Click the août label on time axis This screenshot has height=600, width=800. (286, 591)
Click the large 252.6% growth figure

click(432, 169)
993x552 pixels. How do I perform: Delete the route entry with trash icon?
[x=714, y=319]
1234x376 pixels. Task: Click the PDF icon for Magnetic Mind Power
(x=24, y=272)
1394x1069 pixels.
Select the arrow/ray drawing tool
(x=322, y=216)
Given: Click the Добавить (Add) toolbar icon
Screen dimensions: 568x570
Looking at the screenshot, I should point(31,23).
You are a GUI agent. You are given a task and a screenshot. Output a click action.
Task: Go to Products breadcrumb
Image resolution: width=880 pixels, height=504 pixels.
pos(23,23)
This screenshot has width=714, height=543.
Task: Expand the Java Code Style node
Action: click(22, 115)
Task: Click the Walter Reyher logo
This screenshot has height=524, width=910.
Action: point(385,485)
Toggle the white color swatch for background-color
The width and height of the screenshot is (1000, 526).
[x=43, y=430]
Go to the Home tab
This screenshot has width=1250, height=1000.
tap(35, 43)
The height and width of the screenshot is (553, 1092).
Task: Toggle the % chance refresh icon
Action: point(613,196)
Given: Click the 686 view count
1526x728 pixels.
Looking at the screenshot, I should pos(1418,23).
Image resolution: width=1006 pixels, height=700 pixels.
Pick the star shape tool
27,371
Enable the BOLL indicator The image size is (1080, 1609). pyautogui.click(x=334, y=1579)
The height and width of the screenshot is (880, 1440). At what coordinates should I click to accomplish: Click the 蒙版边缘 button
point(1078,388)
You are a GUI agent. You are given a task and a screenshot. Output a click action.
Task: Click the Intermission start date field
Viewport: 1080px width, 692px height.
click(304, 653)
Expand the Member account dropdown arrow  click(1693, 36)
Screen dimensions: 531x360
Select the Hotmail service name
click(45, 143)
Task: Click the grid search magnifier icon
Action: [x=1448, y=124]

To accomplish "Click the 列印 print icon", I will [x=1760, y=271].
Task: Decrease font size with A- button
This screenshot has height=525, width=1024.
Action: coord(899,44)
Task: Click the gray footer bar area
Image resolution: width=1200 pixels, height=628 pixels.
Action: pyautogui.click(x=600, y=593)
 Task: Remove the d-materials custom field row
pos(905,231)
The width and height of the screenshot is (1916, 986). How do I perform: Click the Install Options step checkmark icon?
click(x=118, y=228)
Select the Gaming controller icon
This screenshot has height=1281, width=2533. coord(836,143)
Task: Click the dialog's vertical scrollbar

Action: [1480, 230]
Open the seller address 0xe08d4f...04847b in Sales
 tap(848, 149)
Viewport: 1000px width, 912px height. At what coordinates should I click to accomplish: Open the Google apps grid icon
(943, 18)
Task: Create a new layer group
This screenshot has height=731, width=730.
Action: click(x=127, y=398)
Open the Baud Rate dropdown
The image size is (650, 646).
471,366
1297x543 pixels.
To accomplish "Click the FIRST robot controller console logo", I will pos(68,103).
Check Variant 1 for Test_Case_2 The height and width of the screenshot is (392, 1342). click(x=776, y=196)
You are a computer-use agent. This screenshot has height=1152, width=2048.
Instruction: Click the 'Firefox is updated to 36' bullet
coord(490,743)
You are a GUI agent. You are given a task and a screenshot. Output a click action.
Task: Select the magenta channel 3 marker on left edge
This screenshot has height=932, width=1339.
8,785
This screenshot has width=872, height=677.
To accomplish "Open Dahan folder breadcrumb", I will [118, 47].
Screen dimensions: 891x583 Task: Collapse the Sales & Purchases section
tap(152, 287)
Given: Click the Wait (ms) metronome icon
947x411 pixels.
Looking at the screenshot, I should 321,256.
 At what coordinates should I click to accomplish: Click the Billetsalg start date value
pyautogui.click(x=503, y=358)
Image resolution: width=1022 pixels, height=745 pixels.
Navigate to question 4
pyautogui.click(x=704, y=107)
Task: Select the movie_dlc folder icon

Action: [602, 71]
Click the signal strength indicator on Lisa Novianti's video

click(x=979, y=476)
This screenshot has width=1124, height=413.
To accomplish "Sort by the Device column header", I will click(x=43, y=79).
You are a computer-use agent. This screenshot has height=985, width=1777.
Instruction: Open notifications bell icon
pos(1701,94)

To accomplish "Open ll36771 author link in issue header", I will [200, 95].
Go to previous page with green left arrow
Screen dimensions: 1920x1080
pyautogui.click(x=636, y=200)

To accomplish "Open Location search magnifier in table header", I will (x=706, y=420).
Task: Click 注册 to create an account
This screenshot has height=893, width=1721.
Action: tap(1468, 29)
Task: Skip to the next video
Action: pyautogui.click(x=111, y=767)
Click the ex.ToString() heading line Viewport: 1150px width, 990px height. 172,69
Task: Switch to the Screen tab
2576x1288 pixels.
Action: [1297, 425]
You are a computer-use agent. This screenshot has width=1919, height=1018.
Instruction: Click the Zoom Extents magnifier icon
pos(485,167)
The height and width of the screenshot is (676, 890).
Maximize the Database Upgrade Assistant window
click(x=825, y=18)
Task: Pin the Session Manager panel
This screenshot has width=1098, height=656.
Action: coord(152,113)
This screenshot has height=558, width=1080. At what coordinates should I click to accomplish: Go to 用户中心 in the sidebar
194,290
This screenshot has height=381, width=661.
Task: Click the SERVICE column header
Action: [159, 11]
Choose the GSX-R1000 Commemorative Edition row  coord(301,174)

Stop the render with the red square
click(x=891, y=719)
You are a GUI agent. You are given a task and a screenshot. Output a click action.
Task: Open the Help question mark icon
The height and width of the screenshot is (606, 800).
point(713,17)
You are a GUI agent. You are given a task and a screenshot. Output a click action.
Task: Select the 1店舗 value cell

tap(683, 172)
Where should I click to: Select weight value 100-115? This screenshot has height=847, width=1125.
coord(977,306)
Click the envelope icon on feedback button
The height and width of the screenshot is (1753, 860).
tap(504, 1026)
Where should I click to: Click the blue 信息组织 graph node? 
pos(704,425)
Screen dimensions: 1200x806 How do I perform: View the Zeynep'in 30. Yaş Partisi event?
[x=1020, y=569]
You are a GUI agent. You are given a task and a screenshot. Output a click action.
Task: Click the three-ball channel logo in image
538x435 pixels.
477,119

------------------------------------------------------------

[WHAT YOU WILL DO]: All records above are to be returned exactly as given.

[EXPECTED ANSWER]:
Click the août label on time axis This screenshot has height=600, width=800. (286, 591)
Click the large 252.6% growth figure

click(432, 169)
993x552 pixels. How do I perform: Delete the route entry with trash icon?
[x=714, y=319]
1234x376 pixels. Task: Click the PDF icon for Magnetic Mind Power
(x=24, y=272)
1394x1069 pixels.
Select the arrow/ray drawing tool
(x=322, y=216)
Given: Click the Добавить (Add) toolbar icon
Screen dimensions: 568x570
Looking at the screenshot, I should point(31,23).
You are a GUI agent. You are given a task and a screenshot. Output a click action.
Task: Go to Products breadcrumb
Image resolution: width=880 pixels, height=504 pixels.
pos(23,23)
This screenshot has width=714, height=543.
Task: Expand the Java Code Style node
Action: click(22, 115)
Task: Click the Walter Reyher logo
This screenshot has height=524, width=910.
Action: point(385,485)
Toggle the white color swatch for background-color
The width and height of the screenshot is (1000, 526).
[x=43, y=430]
Go to the Home tab
This screenshot has width=1250, height=1000.
tap(35, 43)
The height and width of the screenshot is (553, 1092).
Task: Toggle the % chance refresh icon
Action: point(613,196)
Given: Click the 686 view count
1526x728 pixels.
Looking at the screenshot, I should pos(1418,23).
Image resolution: width=1006 pixels, height=700 pixels.
Pick the star shape tool
27,371
Enable the BOLL indicator The image size is (1080, 1609). pyautogui.click(x=334, y=1579)
The height and width of the screenshot is (880, 1440). At what coordinates should I click to accomplish: Click the 蒙版边缘 button
point(1078,388)
You are a GUI agent. You are given a task and a screenshot. Output a click action.
Task: Click the Intermission start date field
Viewport: 1080px width, 692px height.
click(304, 653)
Expand the Member account dropdown arrow  click(1693, 36)
Screen dimensions: 531x360
Select the Hotmail service name
click(45, 143)
Task: Click the grid search magnifier icon
Action: [x=1448, y=124]

To accomplish "Click the 列印 print icon", I will [x=1760, y=271].
Task: Decrease font size with A- button
This screenshot has height=525, width=1024.
Action: coord(899,44)
Task: Click the gray footer bar area
Image resolution: width=1200 pixels, height=628 pixels.
Action: pyautogui.click(x=600, y=593)
 Task: Remove the d-materials custom field row
pos(905,231)
The width and height of the screenshot is (1916, 986). How do I perform: Click the Install Options step checkmark icon?
click(x=118, y=228)
Select the Gaming controller icon
This screenshot has height=1281, width=2533. coord(836,143)
Task: Click the dialog's vertical scrollbar

Action: [1480, 230]
Open the seller address 0xe08d4f...04847b in Sales
 tap(848, 149)
Viewport: 1000px width, 912px height. At what coordinates should I click to accomplish: Open the Google apps grid icon
(943, 18)
Task: Create a new layer group
This screenshot has height=731, width=730.
Action: click(x=127, y=398)
Open the Baud Rate dropdown
The image size is (650, 646).
471,366
1297x543 pixels.
To accomplish "Click the FIRST robot controller console logo", I will pos(68,103).
Check Variant 1 for Test_Case_2 The height and width of the screenshot is (392, 1342). click(x=776, y=196)
You are a computer-use agent. This screenshot has height=1152, width=2048.
Instruction: Click the 'Firefox is updated to 36' bullet
coord(490,743)
You are a GUI agent. You are given a task and a screenshot. Output a click action.
Task: Select the magenta channel 3 marker on left edge
This screenshot has height=932, width=1339.
8,785
This screenshot has width=872, height=677.
To accomplish "Open Dahan folder breadcrumb", I will [118, 47].
Screen dimensions: 891x583 Task: Collapse the Sales & Purchases section
tap(152, 287)
Given: Click the Wait (ms) metronome icon
947x411 pixels.
Looking at the screenshot, I should 321,256.
 At what coordinates should I click to accomplish: Click the Billetsalg start date value
pyautogui.click(x=503, y=358)
Image resolution: width=1022 pixels, height=745 pixels.
Navigate to question 4
pyautogui.click(x=704, y=107)
Task: Select the movie_dlc folder icon

Action: [602, 71]
Click the signal strength indicator on Lisa Novianti's video

click(x=979, y=476)
This screenshot has width=1124, height=413.
To accomplish "Sort by the Device column header", I will click(x=43, y=79).
You are a computer-use agent. This screenshot has height=985, width=1777.
Instruction: Open notifications bell icon
pos(1701,94)

To accomplish "Open ll36771 author link in issue header", I will [200, 95].
Go to previous page with green left arrow
Screen dimensions: 1920x1080
pyautogui.click(x=636, y=200)

To accomplish "Open Location search magnifier in table header", I will (x=706, y=420).
Task: Click 注册 to create an account
This screenshot has height=893, width=1721.
Action: tap(1468, 29)
Task: Skip to the next video
Action: pyautogui.click(x=111, y=767)
Click the ex.ToString() heading line Viewport: 1150px width, 990px height. 172,69
Task: Switch to the Screen tab
2576x1288 pixels.
Action: [1297, 425]
You are a computer-use agent. This screenshot has width=1919, height=1018.
Instruction: Click the Zoom Extents magnifier icon
pos(485,167)
The height and width of the screenshot is (676, 890).
Maximize the Database Upgrade Assistant window
click(x=825, y=18)
Task: Pin the Session Manager panel
This screenshot has width=1098, height=656.
Action: coord(152,113)
This screenshot has height=558, width=1080. At what coordinates should I click to accomplish: Go to 用户中心 in the sidebar
194,290
This screenshot has height=381, width=661.
Task: Click the SERVICE column header
Action: [159, 11]
Choose the GSX-R1000 Commemorative Edition row  coord(301,174)

Stop the render with the red square
click(x=891, y=719)
You are a GUI agent. You are given a task and a screenshot. Output a click action.
Task: Open the Help question mark icon
The height and width of the screenshot is (606, 800).
point(713,17)
You are a GUI agent. You are given a task and a screenshot. Output a click action.
Task: Select the 1店舗 value cell

tap(683, 172)
Where should I click to: Select weight value 100-115? This screenshot has height=847, width=1125.
coord(977,306)
Click the envelope icon on feedback button
The height and width of the screenshot is (1753, 860).
tap(504, 1026)
Where should I click to: Click the blue 信息组织 graph node? 
pos(704,425)
Screen dimensions: 1200x806 How do I perform: View the Zeynep'in 30. Yaş Partisi event?
[x=1020, y=569]
You are a GUI agent. You are given a task and a screenshot. Output a click action.
Task: Click the three-ball channel logo in image
538x435 pixels.
477,119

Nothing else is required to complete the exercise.